Absolutely. Same math, just apply it to decay. If inflation is 6%, money loses half its value in 12 years (72 ÷ 6). If a market is shrinking at 9%, it halves in 8 years. It’s not just for growth. That’s something people don’t think about enough—the rule works in reverse, too.
Is 72 the Only Number Used in These Estimates?
No. Some use 70 or 69.3 for continuous compounding (more accurate in theory). But 72 wins in practice because of divisibility. 72 ÷ 5 = 14.4? Annoying, but doable. 70 ÷ 5 = 14? Cleaner. Yet 72 is more flexible across common rates. For example: 8% (9 years), 9% (8 years), 12% (6 years)—all clean. Try that with 70. You’re stuck.
Does the Rule Apply to Non-Financial Metrics?
Yes—and this is where it gets creative. User growth? Customer base expansion? Carbon emissions? All fair game.

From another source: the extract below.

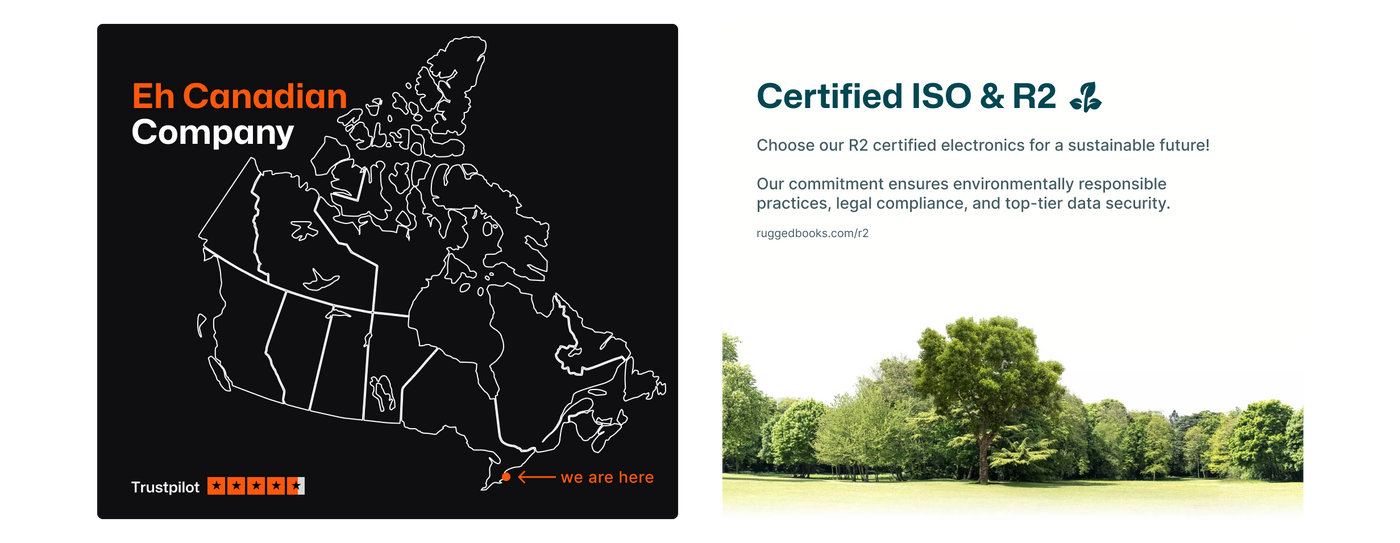Image resolution: width=1400 pixels, height=543 pixels.
Task: Select the second Trustpilot star
Action: pyautogui.click(x=237, y=487)
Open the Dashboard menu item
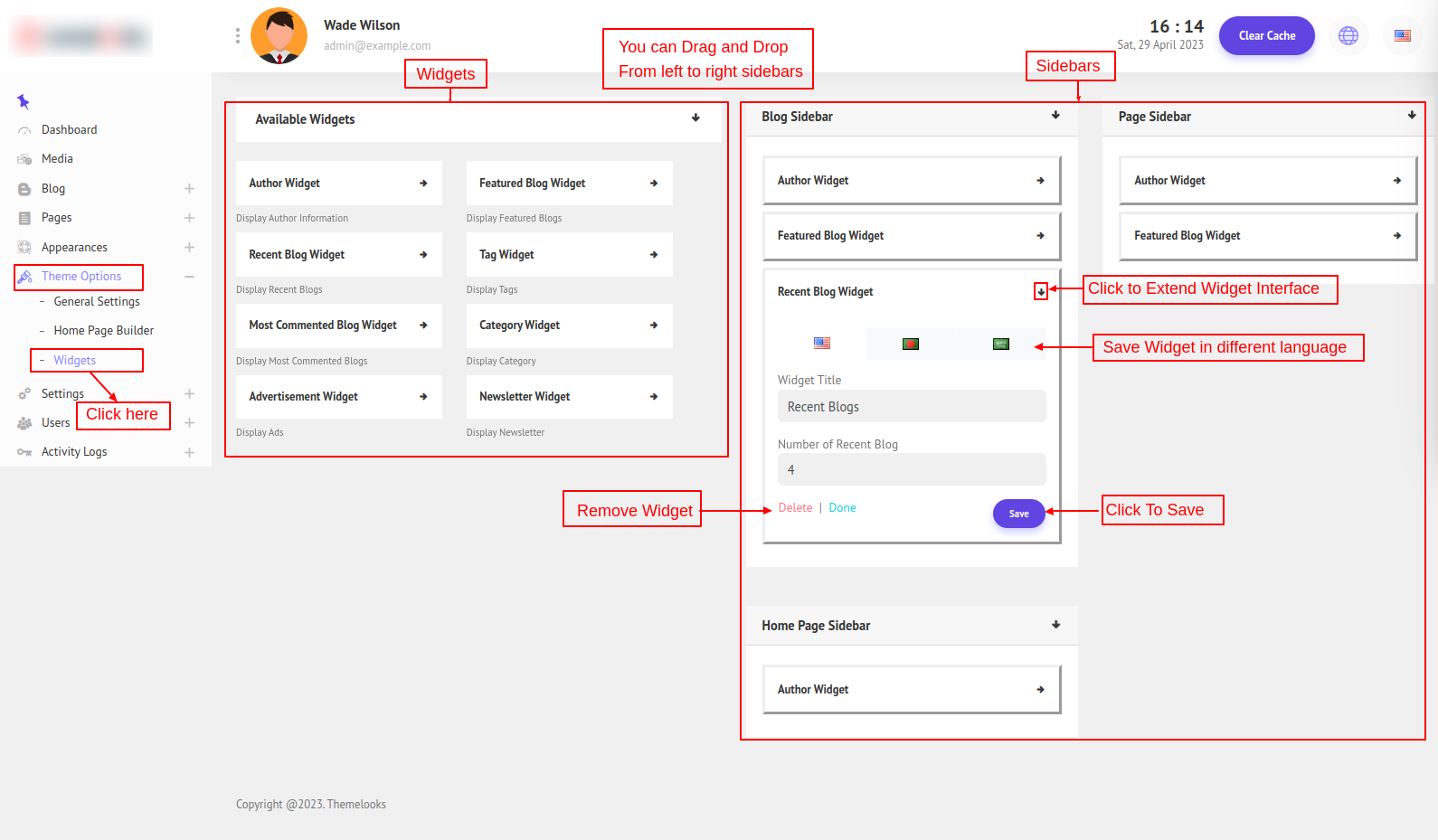The width and height of the screenshot is (1438, 840). 69,130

A SaaS company adding 10% more users yearly? Doubles in 7.2 years. A city’s waste output rising 4% a year? Doubles in 18 years. It’s a lens, not a ledger.

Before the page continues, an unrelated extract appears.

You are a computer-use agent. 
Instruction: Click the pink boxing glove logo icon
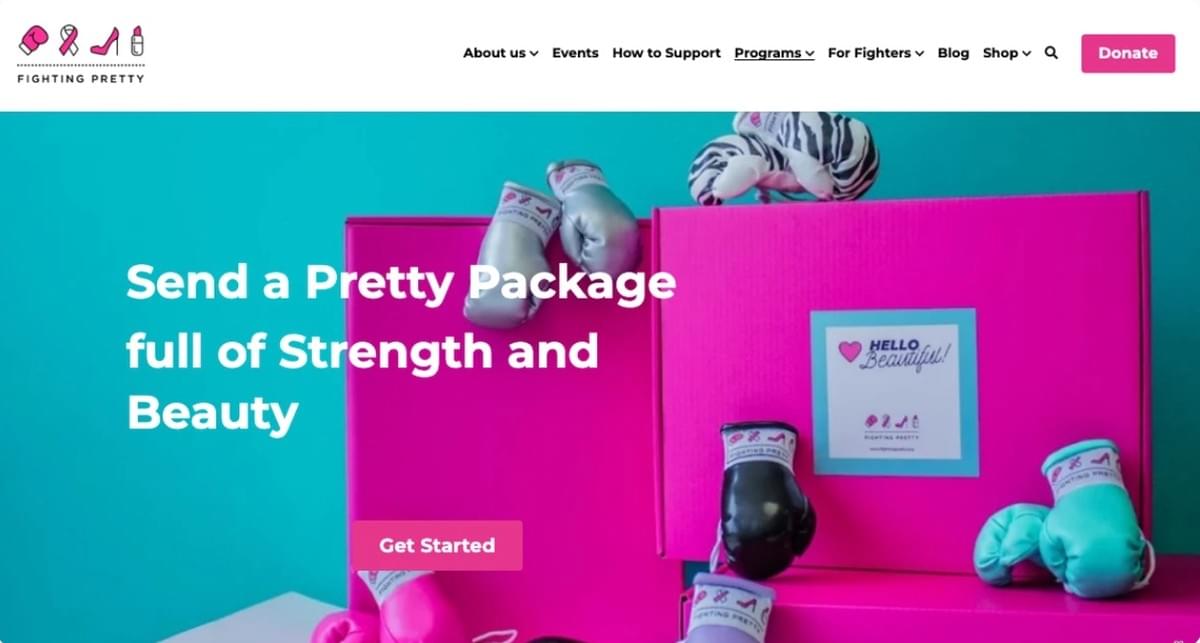point(34,40)
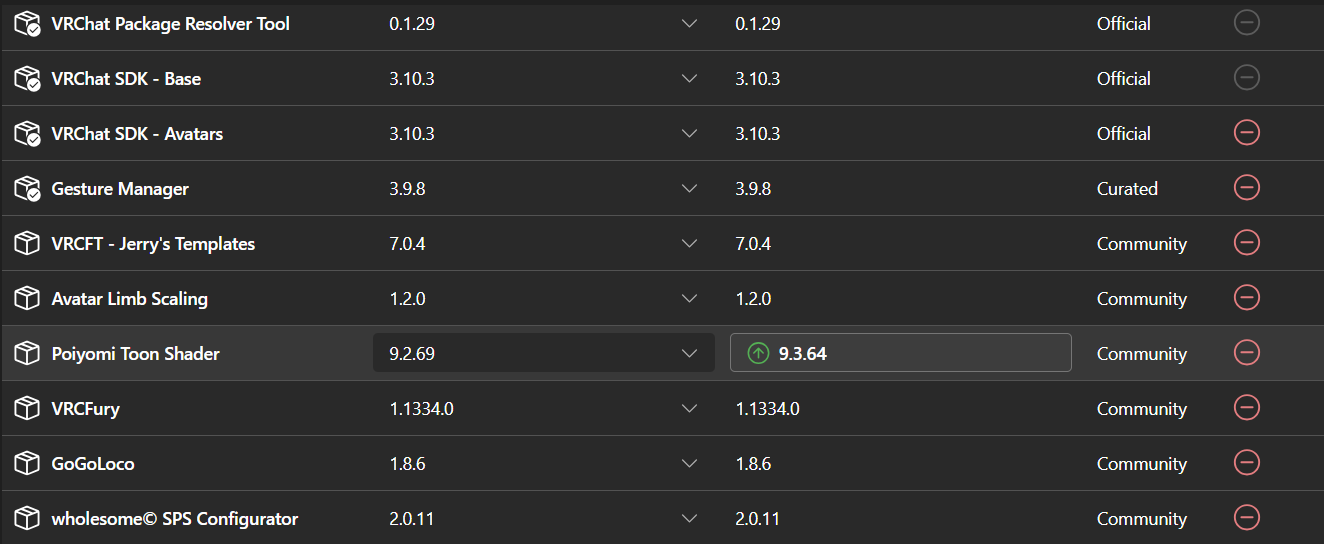Select the wholesome SPS Configurator row name

175,518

The Bottom Line: A Tool, Not a Truth
I find this overrated as a precision instrument—but unmatched as a communication device. The Rule of 72 isn’t about being right down to the decimal. It’s about moving conversations forward. In a world drowning in data, sometimes the best thing you can offer is clarity.
We’re not here to impress with complexity. We’re here to drive decisions. And if a single number can align a room, challenge assumptions, or spotlight a risk? Then 72 isn’t just a number. It’s leverage. That said, it won’t replace deep analysis—nothing does. But used wisely, it’s one of the most effective mental models in strategic consulting.
And really, isn’t that the point? Not to be perfect—but to be useful. (Even if it means occasionally rounding 69.3 up to 72.) Suffice to say, it’s stayed around for centuries for a reason. Because sometimes, good enough is exactly what you need.